Directive:
Return verbatim the rows that start with the line containing "Where should I click to: Select" and continue through the line containing "The width and height of the screenshot is (979, 854).", including both of those lines.

+ + + + +

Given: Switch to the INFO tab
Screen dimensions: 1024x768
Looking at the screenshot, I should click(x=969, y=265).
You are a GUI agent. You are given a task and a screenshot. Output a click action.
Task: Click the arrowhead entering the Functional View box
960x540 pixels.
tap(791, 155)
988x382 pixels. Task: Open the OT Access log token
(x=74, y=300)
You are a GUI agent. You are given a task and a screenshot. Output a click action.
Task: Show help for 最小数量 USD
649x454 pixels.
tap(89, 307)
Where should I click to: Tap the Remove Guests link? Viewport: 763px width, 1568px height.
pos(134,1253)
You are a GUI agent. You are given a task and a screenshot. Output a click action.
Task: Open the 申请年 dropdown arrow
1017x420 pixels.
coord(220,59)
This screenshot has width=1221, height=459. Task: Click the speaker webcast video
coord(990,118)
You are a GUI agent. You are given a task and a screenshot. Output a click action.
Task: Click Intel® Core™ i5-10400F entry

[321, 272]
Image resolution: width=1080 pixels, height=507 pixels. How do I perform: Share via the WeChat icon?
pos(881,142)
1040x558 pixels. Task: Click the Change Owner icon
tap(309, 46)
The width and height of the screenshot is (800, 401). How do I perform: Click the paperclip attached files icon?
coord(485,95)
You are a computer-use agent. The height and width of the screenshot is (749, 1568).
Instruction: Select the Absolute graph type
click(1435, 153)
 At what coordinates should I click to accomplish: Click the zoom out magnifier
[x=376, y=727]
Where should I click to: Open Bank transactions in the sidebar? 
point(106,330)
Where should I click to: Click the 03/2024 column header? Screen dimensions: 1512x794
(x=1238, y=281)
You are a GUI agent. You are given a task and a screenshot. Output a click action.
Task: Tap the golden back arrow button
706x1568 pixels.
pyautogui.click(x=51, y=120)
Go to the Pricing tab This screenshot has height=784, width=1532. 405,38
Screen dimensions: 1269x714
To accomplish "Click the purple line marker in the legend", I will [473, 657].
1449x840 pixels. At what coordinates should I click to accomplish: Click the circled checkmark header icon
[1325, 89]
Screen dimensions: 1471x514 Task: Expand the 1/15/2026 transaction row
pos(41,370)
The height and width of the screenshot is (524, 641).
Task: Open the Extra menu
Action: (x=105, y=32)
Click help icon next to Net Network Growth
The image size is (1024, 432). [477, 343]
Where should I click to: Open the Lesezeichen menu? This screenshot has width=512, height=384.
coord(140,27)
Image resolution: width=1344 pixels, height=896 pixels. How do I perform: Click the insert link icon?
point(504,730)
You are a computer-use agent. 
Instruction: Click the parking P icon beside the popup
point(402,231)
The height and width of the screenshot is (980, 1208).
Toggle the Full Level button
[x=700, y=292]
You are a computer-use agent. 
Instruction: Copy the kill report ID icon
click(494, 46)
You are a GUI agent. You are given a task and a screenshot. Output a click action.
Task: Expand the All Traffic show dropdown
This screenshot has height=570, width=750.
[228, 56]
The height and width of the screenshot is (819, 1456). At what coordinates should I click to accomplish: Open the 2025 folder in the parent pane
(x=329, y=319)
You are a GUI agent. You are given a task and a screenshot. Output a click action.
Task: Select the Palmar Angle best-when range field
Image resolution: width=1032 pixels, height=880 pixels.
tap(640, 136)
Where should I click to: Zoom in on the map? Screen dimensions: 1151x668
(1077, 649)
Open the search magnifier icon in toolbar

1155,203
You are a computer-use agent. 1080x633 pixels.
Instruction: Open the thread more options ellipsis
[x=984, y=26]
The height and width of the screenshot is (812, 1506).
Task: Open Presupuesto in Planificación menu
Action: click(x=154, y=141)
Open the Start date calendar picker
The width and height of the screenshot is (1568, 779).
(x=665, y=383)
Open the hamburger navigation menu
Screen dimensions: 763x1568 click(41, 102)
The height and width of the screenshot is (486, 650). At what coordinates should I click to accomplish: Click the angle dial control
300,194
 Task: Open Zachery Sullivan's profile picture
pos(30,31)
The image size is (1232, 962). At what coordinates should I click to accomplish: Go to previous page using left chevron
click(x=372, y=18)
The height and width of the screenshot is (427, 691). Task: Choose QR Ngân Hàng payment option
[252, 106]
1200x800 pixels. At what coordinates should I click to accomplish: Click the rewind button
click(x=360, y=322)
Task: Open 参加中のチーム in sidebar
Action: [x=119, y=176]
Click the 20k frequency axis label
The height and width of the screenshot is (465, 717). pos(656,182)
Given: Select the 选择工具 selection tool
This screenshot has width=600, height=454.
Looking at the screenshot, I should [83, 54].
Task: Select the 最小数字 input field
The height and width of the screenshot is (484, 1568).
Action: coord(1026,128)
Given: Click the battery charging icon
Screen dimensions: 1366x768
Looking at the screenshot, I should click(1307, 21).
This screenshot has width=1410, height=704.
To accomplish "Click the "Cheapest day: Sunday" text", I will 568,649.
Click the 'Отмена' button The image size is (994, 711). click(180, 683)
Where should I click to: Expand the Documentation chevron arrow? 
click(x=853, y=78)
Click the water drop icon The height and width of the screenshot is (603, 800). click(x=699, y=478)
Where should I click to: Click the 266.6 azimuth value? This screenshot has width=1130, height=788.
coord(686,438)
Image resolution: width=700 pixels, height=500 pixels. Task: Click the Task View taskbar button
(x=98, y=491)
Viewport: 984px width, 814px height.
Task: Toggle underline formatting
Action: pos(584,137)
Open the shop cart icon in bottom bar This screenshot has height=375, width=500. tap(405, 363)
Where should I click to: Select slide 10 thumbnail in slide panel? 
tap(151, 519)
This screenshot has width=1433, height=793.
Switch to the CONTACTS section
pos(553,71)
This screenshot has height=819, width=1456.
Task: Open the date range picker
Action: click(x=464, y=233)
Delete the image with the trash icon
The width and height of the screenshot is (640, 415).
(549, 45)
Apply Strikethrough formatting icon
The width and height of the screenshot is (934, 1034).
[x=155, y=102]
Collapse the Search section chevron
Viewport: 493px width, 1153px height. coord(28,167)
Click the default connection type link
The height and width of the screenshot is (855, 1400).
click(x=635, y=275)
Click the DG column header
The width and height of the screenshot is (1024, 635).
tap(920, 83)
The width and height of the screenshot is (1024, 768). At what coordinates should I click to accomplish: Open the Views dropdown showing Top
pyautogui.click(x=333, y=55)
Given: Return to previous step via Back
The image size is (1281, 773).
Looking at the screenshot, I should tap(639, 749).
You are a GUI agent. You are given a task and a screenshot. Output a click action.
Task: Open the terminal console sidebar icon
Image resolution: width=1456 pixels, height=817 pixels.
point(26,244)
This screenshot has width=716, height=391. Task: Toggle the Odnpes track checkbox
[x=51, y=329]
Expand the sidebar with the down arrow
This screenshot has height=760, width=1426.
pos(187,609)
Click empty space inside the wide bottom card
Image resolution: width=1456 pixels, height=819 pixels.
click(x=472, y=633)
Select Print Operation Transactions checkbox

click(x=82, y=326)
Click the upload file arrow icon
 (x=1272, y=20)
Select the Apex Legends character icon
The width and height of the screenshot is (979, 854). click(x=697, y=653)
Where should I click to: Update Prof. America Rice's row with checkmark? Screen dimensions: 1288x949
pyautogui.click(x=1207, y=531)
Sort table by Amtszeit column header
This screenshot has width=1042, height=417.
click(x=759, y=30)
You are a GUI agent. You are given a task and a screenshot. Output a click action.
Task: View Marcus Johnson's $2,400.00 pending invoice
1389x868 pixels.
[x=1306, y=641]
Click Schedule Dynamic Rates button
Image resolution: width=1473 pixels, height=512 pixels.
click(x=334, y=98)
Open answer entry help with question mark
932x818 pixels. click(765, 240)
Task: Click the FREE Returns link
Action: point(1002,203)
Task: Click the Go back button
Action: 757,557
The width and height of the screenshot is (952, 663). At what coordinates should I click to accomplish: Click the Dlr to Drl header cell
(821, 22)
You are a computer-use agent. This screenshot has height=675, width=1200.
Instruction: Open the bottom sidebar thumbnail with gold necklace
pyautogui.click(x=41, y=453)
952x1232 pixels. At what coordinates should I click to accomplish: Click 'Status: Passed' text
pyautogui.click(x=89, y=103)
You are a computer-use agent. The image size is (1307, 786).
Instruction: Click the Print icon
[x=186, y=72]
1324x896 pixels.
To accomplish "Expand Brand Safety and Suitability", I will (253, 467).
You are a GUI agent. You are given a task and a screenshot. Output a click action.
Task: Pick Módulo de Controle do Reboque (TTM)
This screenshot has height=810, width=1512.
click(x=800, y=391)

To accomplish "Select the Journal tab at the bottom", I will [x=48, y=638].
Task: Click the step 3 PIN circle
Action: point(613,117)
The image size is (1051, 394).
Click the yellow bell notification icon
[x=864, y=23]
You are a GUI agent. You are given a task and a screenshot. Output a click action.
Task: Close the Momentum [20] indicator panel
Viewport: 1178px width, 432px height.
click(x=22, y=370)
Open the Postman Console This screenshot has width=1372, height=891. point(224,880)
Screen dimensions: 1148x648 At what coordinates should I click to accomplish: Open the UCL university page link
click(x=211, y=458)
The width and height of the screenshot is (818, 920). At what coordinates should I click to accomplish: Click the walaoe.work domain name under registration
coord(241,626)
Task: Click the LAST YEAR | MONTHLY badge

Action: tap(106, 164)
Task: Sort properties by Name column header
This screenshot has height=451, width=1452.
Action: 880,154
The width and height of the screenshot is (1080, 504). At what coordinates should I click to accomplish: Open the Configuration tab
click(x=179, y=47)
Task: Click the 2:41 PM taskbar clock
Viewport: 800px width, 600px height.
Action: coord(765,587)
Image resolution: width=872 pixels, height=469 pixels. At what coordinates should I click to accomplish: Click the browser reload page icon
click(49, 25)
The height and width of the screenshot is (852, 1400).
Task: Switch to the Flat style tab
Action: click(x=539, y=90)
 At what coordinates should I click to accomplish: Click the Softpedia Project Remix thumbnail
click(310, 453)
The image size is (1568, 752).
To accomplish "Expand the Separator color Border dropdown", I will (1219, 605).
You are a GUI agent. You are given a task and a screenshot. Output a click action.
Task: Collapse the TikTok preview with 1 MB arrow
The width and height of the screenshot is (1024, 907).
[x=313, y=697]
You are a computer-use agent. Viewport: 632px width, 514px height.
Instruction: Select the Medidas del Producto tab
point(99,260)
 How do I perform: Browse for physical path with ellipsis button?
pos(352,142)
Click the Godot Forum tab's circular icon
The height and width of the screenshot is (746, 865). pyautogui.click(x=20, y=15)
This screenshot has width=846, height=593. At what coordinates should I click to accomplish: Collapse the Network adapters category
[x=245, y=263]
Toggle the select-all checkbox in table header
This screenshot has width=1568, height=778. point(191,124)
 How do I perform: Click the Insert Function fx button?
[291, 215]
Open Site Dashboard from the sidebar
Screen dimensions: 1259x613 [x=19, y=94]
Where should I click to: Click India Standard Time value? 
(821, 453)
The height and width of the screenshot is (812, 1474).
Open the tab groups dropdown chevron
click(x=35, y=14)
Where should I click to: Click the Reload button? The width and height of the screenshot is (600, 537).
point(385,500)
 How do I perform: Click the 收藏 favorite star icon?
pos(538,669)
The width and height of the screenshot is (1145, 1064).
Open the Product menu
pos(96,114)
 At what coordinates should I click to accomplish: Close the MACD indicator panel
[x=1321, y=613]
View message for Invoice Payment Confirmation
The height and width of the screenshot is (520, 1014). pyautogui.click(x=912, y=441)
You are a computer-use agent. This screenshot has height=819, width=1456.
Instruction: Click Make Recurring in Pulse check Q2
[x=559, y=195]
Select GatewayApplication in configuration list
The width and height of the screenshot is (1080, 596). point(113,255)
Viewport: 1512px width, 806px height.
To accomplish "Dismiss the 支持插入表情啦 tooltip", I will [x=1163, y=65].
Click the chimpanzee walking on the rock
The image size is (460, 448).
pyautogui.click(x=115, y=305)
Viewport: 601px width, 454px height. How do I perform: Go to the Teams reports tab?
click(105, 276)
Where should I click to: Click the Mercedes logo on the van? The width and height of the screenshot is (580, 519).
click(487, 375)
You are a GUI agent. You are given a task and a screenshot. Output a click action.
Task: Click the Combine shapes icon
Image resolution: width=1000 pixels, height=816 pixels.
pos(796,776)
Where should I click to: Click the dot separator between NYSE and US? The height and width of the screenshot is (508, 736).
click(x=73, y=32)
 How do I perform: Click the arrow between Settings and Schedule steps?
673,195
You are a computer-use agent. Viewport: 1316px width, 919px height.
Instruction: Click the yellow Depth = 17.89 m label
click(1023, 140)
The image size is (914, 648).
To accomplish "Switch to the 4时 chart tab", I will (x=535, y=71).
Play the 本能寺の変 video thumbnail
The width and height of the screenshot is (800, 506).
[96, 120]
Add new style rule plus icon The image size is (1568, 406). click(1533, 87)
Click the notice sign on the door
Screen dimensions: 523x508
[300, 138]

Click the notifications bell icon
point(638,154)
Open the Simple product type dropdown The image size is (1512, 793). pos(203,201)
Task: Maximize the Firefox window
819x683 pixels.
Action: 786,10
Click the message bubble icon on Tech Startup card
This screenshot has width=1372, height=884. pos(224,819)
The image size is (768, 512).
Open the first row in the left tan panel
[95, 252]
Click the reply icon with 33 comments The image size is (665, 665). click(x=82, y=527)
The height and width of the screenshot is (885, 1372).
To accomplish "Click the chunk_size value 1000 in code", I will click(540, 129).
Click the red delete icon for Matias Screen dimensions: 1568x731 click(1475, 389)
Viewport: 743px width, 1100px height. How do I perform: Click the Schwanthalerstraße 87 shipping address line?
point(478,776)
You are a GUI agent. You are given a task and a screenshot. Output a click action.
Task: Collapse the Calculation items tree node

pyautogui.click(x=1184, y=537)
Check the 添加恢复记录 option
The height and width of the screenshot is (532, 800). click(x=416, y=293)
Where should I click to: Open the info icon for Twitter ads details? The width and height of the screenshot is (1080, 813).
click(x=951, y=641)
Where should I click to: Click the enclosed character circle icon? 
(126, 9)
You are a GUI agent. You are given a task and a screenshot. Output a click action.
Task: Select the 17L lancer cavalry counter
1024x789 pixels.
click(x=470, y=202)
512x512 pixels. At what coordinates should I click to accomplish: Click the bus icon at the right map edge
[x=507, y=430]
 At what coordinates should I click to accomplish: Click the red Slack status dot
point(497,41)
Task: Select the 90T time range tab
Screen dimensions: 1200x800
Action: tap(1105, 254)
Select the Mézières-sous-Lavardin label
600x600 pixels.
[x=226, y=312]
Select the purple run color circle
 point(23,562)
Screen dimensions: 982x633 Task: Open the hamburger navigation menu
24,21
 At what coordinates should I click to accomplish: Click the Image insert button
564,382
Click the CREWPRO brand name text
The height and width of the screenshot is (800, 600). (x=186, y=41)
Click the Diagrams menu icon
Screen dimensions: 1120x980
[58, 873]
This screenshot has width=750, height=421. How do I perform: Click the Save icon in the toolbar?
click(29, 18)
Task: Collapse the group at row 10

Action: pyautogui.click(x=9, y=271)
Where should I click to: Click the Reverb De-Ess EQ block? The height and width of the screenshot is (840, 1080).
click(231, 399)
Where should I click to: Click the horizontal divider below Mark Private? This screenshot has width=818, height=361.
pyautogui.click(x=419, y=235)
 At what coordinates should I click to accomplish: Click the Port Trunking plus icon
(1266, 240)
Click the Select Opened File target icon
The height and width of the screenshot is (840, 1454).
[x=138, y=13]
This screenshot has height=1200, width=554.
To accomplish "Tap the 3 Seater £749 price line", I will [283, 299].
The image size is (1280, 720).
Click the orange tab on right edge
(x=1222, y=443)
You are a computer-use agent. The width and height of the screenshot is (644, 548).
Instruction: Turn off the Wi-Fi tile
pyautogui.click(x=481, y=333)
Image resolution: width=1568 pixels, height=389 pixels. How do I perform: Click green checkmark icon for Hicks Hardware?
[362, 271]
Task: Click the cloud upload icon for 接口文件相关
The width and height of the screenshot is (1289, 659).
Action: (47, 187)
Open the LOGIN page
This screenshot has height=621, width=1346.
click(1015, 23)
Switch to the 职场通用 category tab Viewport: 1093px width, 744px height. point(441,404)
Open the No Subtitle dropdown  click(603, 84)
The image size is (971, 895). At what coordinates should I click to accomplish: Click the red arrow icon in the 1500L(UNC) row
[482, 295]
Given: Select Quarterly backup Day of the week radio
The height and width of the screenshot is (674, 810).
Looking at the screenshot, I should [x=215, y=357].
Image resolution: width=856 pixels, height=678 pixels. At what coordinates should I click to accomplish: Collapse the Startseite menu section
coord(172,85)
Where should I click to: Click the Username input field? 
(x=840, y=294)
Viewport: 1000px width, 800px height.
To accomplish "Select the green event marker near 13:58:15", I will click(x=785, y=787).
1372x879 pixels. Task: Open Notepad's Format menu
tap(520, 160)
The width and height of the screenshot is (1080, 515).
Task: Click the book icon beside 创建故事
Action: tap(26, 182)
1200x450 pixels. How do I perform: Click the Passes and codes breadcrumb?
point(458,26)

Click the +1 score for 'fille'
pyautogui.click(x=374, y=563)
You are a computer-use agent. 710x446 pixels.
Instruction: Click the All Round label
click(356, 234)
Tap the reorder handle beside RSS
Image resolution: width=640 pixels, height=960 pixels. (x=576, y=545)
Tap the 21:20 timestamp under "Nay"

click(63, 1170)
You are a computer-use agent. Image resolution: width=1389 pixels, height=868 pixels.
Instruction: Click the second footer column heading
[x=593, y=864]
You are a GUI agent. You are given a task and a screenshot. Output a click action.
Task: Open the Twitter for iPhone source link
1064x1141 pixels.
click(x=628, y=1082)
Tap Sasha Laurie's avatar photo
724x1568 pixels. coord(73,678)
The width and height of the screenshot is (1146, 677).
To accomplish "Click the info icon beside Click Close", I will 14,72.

+ + + + +

Response to the task:
Where should I click to: Select slide 10 thumbnail in slide panel? 
tap(151, 519)
This screenshot has width=1433, height=793.
Switch to the CONTACTS section
pos(553,71)
This screenshot has height=819, width=1456.
Task: Open the date range picker
Action: click(x=464, y=233)
Delete the image with the trash icon
The width and height of the screenshot is (640, 415).
(549, 45)
Apply Strikethrough formatting icon
The width and height of the screenshot is (934, 1034).
[x=155, y=102]
Collapse the Search section chevron
Viewport: 493px width, 1153px height. coord(28,167)
Click the default connection type link
The height and width of the screenshot is (855, 1400).
click(x=635, y=275)
Click the DG column header
The width and height of the screenshot is (1024, 635).
tap(920, 83)
The width and height of the screenshot is (1024, 768). At what coordinates should I click to accomplish: Open the Views dropdown showing Top
pyautogui.click(x=333, y=55)
Given: Return to previous step via Back
The image size is (1281, 773).
Looking at the screenshot, I should tap(639, 749).
You are a GUI agent. You are given a task and a screenshot. Output a click action.
Task: Open the terminal console sidebar icon
Image resolution: width=1456 pixels, height=817 pixels.
point(26,244)
This screenshot has width=716, height=391. Task: Toggle the Odnpes track checkbox
[x=51, y=329]
Expand the sidebar with the down arrow
This screenshot has height=760, width=1426.
pos(187,609)
Click empty space inside the wide bottom card
Image resolution: width=1456 pixels, height=819 pixels.
click(x=472, y=633)
Select Print Operation Transactions checkbox

click(x=82, y=326)
Click the upload file arrow icon
 (x=1272, y=20)
Select the Apex Legends character icon
The width and height of the screenshot is (979, 854). click(x=697, y=653)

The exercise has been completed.